Nel 2023 la Commissione speciale del Congresso degli Stati Uniti sulla Cina ha scritto al Dipartimento del Commercio per sollevare preoccupazioni sui “rischi per la sicurezza nazionale” connessi all’uso del RISC-V da parte della Cina “all’esplicito scopo di minare i controlli sulle esportazioni degli USA e superare la nostra leadership tecnologica nella progettazione di chip”.

Il Dipartimento del Commercio non ha risposto a una richiesta di commento da Swissinfo.

L’alternativa open source a Intel e ARM ha però ancora molta strada da fare per poter sfidare le aziende dominanti del settore, sottolinea Frank Gürkaynak, direttore del Microelectronics Design Centre (centro di progettazione di microelettronica) al Politecnico federale ETH di Zurigo.

Il livello successivo

“Le aziende investono centinaia di milioni di dollari per realizzare i chip più sofisticati”, spiega a Swissinfo. “Non prenderanno in considerazione l’utilizzo di uno standard aperto come RISC-V se non saranno convinte che sia gestito correttamente e rimarrà stabile a lungo termine”.

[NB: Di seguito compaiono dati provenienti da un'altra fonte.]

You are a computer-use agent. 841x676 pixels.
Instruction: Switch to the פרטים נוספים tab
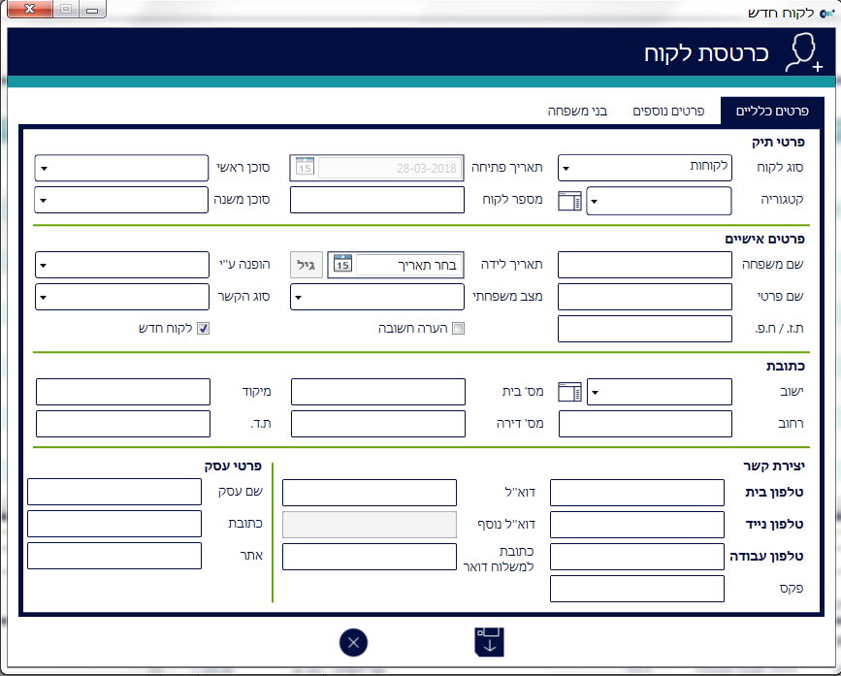pos(668,111)
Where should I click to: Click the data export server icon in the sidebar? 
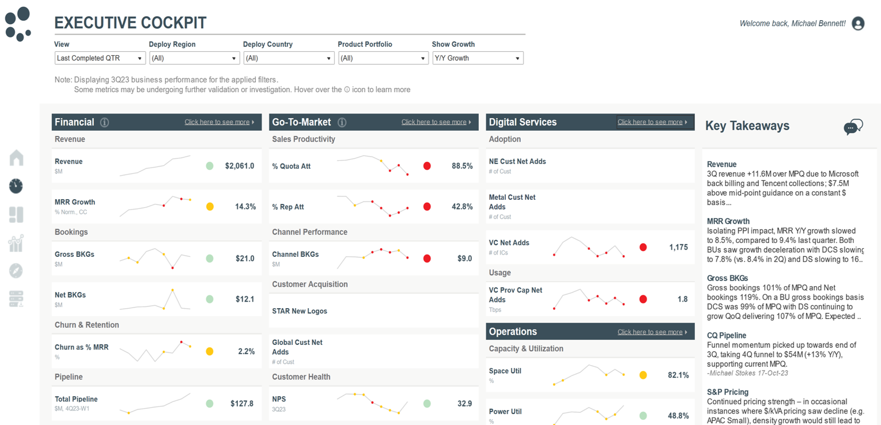coord(16,299)
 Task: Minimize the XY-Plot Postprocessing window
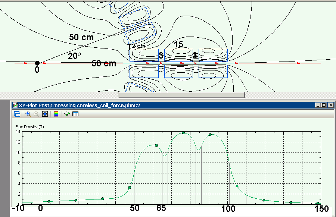pyautogui.click(x=318, y=105)
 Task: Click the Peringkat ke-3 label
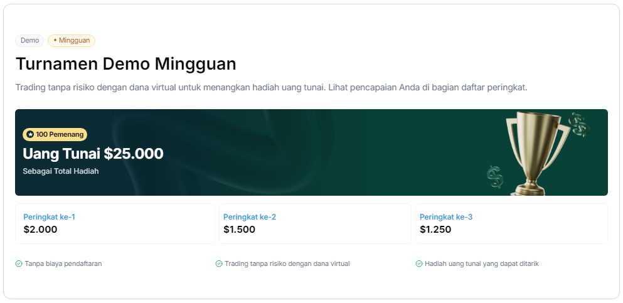[446, 217]
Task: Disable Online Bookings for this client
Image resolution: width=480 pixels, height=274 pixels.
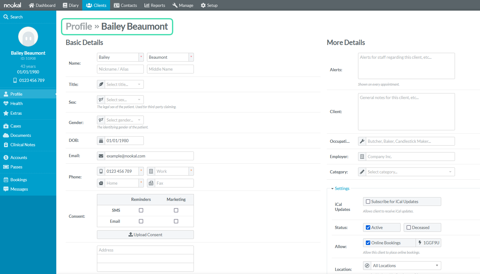Action: pos(368,242)
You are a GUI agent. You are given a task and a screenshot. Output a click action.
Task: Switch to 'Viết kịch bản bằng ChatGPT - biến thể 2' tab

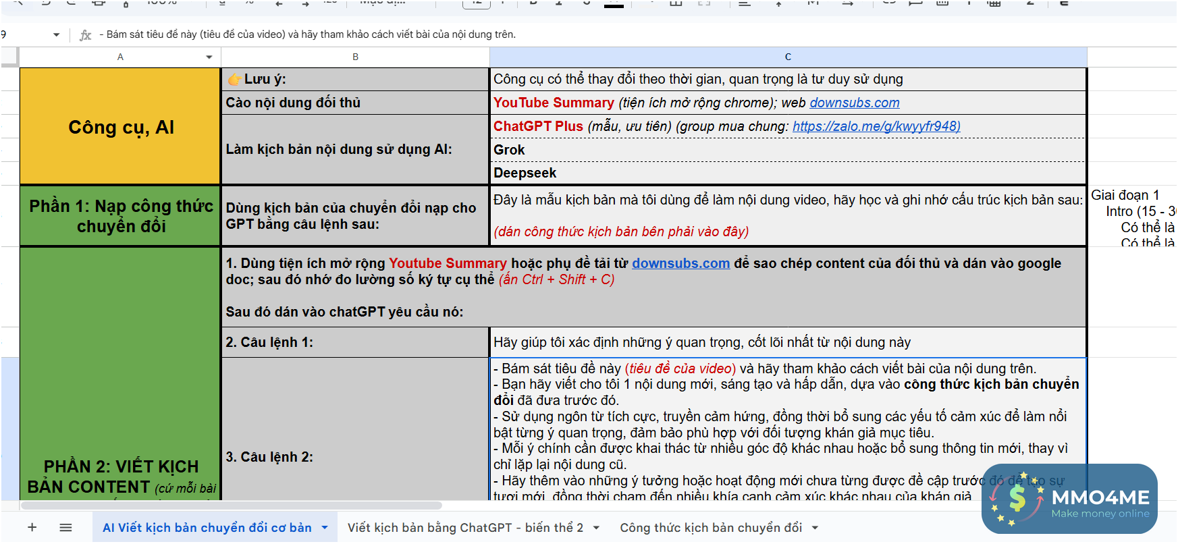(464, 528)
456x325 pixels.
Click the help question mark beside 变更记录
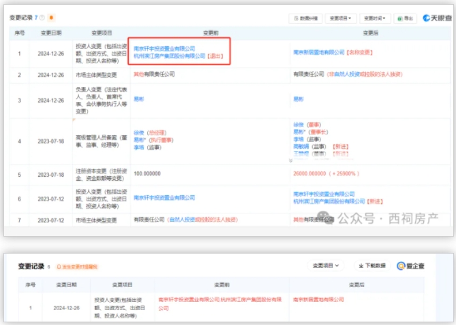point(43,17)
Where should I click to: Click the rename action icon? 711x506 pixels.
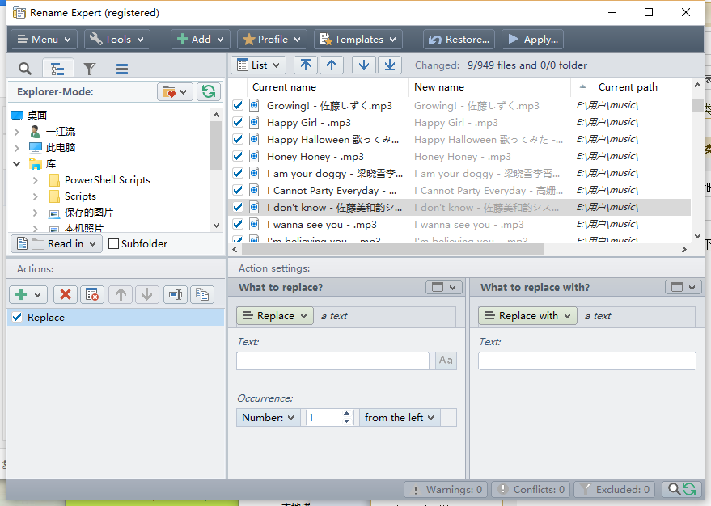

“Vogliono prove di una gestione adeguata, qualcosa di tangibile e disponibile. Le grandi aziende vogliono partecipare alla discussione, per garantire che lo sviluppo futuro rimanga entro una gamma accettabile”.

Sono state intraprese iniziative per portare RISC-V a un livello successivo. L’associazione sta collaborando con Linux per creare una trinità open source di software, ISA e hardware.

Allineare tutti e tre gli elementi, insieme ad attività di sviluppo e supporto affidabili, è fondamentale per competere ai massimi livelli.

“Realizzare un nuovo processore non è così difficile”, assicura Gürkaynak. “Rendere l’intero ecosistema software compatibile con l’hardware è invece molto difficile. Per far funzionare un laptop servono centinaia di anni di lavoro combinato”.

La RISC-V International Association ha una chiara ambizione per il futuro: garantire pari condizioni alle piccole aziende di progettazione di chip di tutto il mondo. “La nostra visione è che RISC-V diventi l’ISA standard, d’elezione”, riconosce Andrea Gallo.

Ma questo non significa per forza mettere fuori mercato le aziende dominanti di oggi. “Il mercato è così grande e sta crescendo così rapidamente”, aggiunge, “che c’è spazio per tutti”.